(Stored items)
┌──
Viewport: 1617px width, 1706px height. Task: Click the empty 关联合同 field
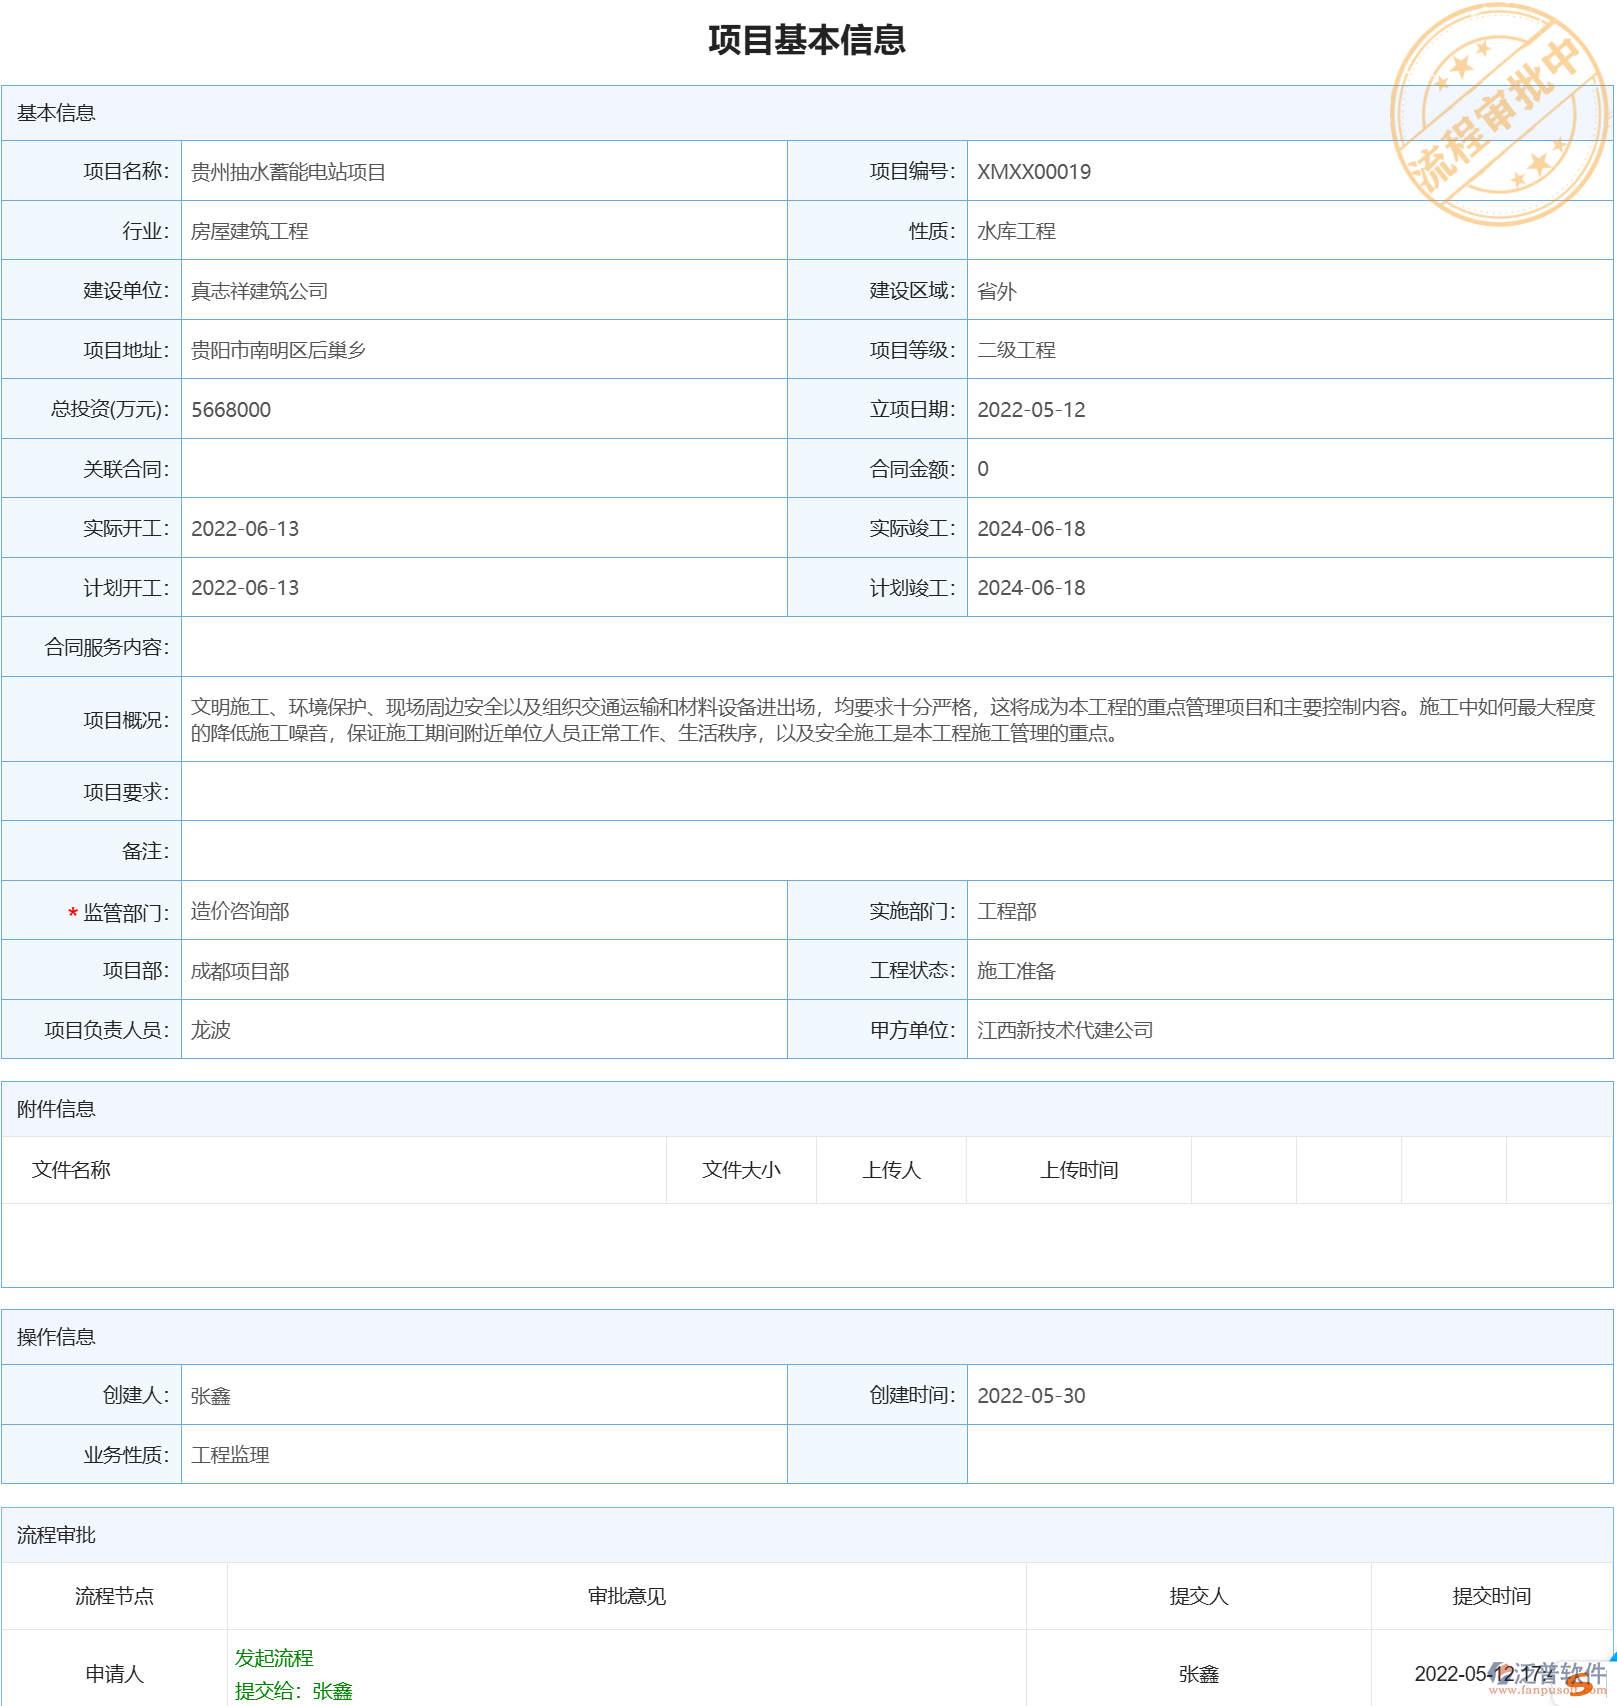point(480,468)
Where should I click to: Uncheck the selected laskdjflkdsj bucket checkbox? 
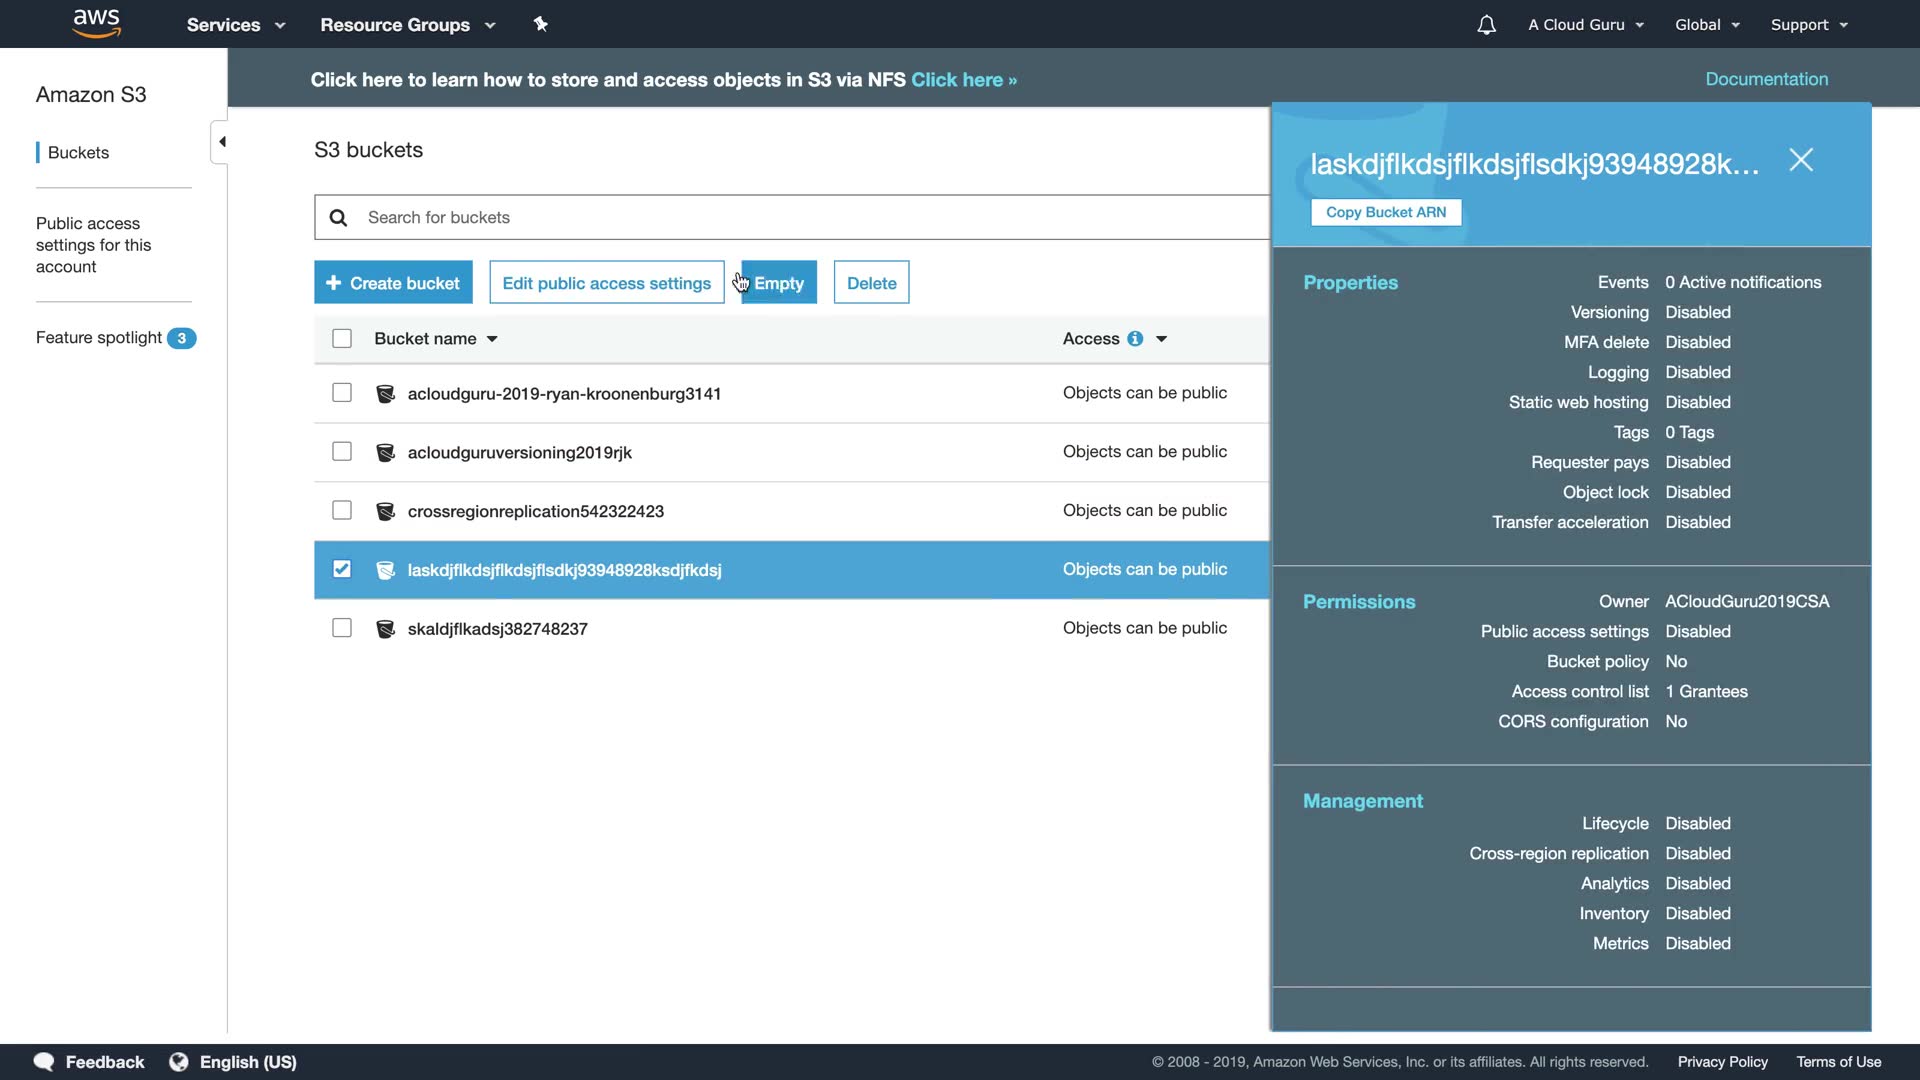coord(342,569)
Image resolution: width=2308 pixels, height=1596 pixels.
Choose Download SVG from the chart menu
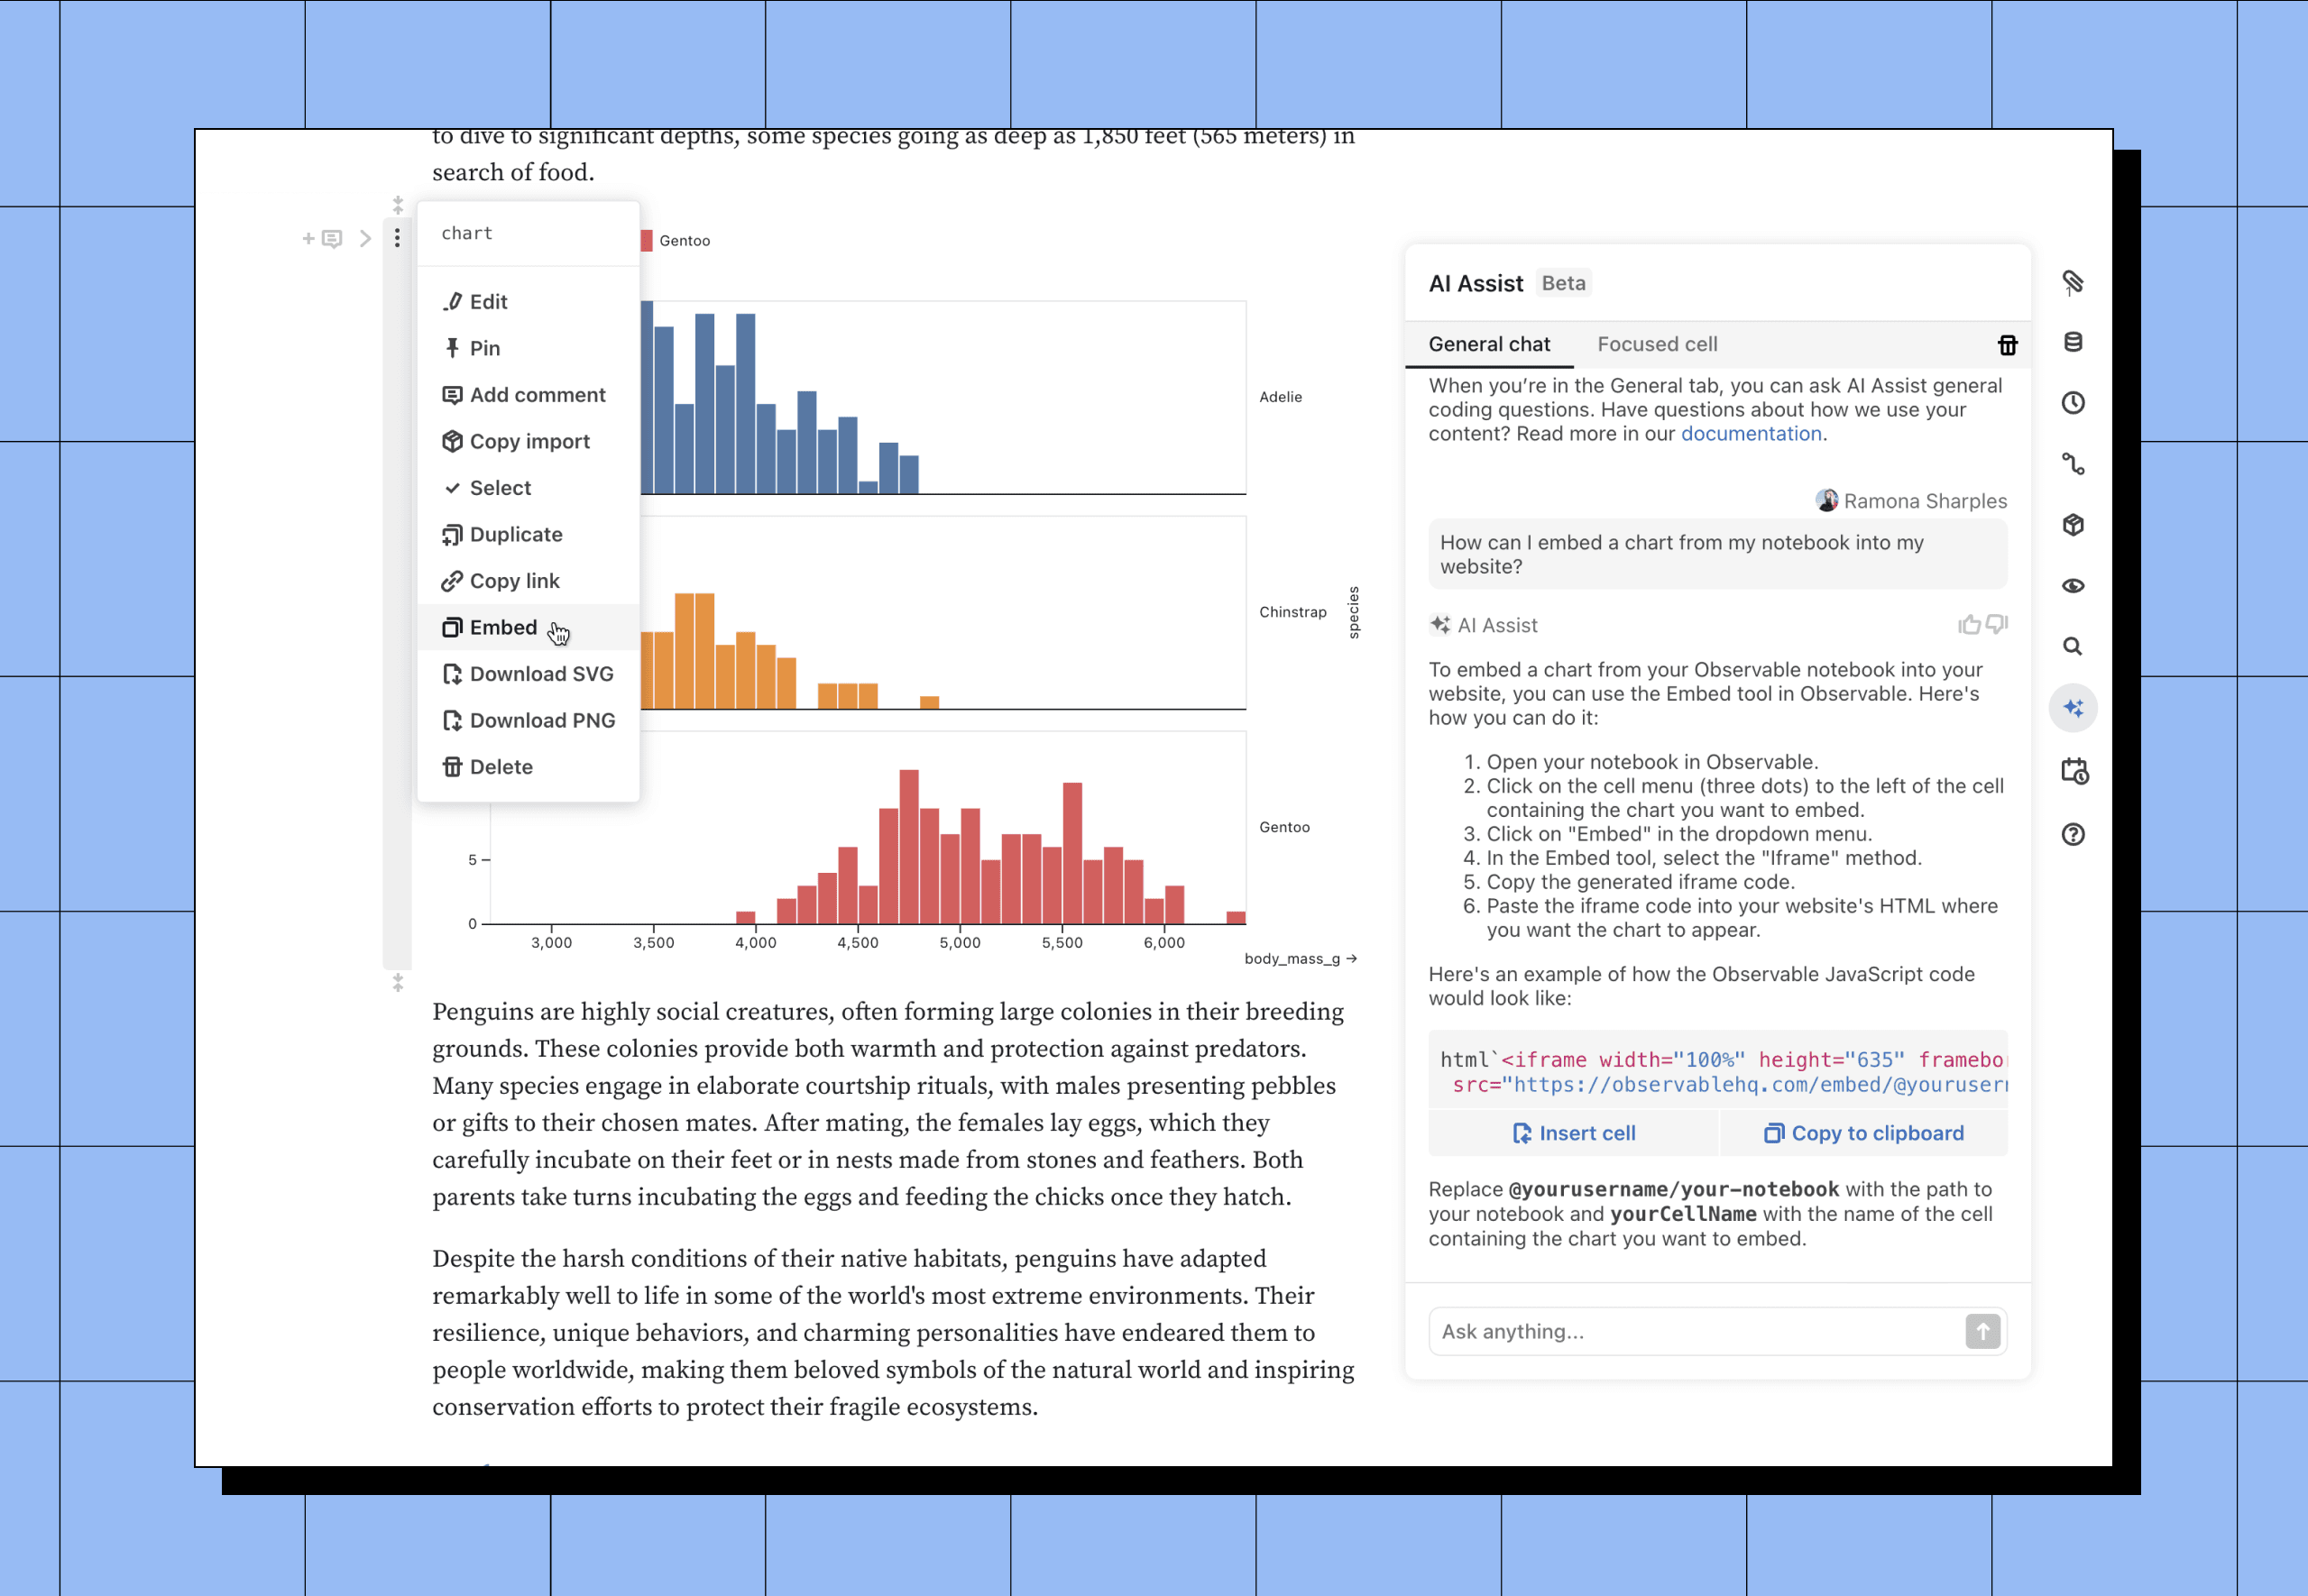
└──
Task goal ▸ Could you set down, exactly as written, every line from the one with "Where should I" to the end of the data, both ends included? Leave out the pictures.

Written solution ▸
Where should I click to: Uncheck the selected laskdjflkdsj bucket checkbox? 
coord(342,569)
Image resolution: width=2308 pixels, height=1596 pixels.
Choose Download SVG from the chart menu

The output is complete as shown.